The task: Where does the word "computer" show up in the records? Copy every line that has it.
╭─ The data
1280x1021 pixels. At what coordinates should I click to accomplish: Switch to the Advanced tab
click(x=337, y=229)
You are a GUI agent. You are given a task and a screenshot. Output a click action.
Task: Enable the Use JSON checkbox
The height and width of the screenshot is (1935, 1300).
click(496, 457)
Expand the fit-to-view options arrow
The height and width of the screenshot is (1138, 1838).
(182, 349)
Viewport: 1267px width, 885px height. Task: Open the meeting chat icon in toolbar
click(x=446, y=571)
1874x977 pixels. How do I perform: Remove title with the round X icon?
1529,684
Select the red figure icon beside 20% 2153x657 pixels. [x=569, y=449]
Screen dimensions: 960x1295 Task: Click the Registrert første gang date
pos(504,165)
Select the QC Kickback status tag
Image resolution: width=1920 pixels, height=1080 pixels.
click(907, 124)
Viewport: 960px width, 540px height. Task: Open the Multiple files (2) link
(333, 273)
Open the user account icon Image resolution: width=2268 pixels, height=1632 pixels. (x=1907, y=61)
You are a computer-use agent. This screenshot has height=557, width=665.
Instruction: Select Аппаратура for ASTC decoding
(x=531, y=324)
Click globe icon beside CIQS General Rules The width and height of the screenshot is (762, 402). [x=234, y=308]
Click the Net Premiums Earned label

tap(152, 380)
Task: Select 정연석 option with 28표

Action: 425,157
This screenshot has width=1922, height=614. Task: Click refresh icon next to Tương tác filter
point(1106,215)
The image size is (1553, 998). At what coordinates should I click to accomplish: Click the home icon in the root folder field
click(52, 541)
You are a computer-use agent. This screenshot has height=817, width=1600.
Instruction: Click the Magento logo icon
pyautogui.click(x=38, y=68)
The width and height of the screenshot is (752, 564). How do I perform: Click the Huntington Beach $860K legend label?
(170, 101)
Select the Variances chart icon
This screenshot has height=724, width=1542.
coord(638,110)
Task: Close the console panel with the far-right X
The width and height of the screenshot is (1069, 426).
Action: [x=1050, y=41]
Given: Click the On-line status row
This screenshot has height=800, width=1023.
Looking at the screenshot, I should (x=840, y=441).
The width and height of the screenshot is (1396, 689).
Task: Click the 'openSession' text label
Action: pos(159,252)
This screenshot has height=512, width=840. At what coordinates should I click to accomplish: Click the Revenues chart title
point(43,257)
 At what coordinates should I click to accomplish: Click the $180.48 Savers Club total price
╰─
Final answer:
You are a computer-use agent. This screenshot has height=557, width=665.
You are a computer-use agent. This screenshot has height=817, width=1600.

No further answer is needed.